Turner transpiraba. El auricular de plástico se sentía incómodo contra su oreja.

– ¿Qué harás cuando lo encuentres? -le preguntó, nervioso. Gordon no contestó de inmediato. Turner podía oírla respirar profundo.

– ¿Nancy?

– Haré lo que deba hacer.

Turner sabía qué era aquello. Si Nancy Gordon encontraba al hombre que había invadido sus sueños durante los últimos diez años, ella lo mataría. El lado civilizado de Wayne Turner deseaba decirle que no debía ejercer la ley por mano propia. Pero había un lado primitivo en él que no lo dejaba decir aquello, ya que todos, incluido el senador, estarían mejor si la detective de la división homicidios Nancy Gordon acechaba la muerte.


2

La alarma del microondas sonó. Alan Page regresó a la cocina, mientras mantenía un ojo en el televisor. El comentarista de la CBS hablaba sobre la fecha que se había fijado para la audiencia de confirmación de Raymond Colby. Colby le daría a la Corte Suprema una sólida mayoría conservadora, y eso era una buena noticia, si se era fiscal.

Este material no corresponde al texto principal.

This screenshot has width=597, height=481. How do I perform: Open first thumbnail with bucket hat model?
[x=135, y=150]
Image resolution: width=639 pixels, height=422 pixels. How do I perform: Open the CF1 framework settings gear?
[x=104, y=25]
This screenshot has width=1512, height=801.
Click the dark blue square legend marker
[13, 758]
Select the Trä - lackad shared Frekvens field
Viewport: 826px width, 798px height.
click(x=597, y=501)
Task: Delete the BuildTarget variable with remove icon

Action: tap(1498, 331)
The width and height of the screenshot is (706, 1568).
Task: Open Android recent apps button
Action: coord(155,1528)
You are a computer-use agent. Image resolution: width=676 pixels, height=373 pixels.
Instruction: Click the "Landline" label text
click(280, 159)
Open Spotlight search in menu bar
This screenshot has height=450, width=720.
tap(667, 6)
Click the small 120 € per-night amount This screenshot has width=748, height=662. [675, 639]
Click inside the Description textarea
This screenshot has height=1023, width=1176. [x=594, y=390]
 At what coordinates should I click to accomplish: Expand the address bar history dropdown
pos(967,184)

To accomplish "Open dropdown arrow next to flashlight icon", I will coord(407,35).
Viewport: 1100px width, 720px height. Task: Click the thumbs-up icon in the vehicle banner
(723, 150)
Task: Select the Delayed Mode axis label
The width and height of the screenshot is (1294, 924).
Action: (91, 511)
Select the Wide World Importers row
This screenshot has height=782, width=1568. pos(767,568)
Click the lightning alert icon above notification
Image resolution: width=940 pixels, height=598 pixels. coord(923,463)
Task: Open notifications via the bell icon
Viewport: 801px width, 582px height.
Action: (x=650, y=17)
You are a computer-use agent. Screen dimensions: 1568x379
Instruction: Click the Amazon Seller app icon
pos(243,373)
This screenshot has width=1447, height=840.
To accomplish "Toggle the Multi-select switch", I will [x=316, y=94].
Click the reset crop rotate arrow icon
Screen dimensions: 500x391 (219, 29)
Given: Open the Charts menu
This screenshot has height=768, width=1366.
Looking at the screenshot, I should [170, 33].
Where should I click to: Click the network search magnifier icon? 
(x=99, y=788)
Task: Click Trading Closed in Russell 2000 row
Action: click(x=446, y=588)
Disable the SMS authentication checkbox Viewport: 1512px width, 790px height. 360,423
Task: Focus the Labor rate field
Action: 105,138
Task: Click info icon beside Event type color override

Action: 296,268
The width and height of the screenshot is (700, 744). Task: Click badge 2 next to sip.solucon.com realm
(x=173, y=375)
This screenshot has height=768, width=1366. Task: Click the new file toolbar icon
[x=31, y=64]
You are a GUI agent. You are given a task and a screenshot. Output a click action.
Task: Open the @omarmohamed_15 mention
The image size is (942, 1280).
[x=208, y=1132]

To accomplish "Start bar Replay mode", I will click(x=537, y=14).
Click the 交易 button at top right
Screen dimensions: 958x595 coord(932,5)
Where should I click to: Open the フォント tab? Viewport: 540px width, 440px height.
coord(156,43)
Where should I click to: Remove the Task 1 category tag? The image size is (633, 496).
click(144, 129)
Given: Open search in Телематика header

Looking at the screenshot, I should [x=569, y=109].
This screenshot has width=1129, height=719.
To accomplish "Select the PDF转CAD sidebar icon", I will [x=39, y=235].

Alan sacó su cena del horno de microondas y retiró el papel de aluminio, echando una ojeada a la comida. Tenía treinta y siete años, cabello corto color negro, un rostro que todavía sufría las cicatrices del acné y una expresión de decisión que ponía nerviosa a la gente. Su cuerpo largo y delgado sugería un interés por las carreras de distancia. En realidad, Alan era delgado porque no le interesaba la comida y comía lo mínimo para mantenerse vivo. Ahora que estaba divorciado era peor. En un buen día, el desayuno era un café instantáneo, la comida un emparedado y más café, y para la cena, una pizza.

Un periodista estaba entrevistando a alguien que lo conocía de sus días con Marlin Steel. Alan utilizó el control remoto para subir el volumen. Por lo que oía, no había nada que se interpusiera en su camino para ser confirmado presidente de la Corte Suprema de Justicia de los Estados Unidos. Sonó el timbre de la puerta justo cuando concluía la historia de Colby. Alan esperaba que no se tratara de trabajo. A las nueve daban un clásico de Bogart que había estado deseando ver durante todo el día.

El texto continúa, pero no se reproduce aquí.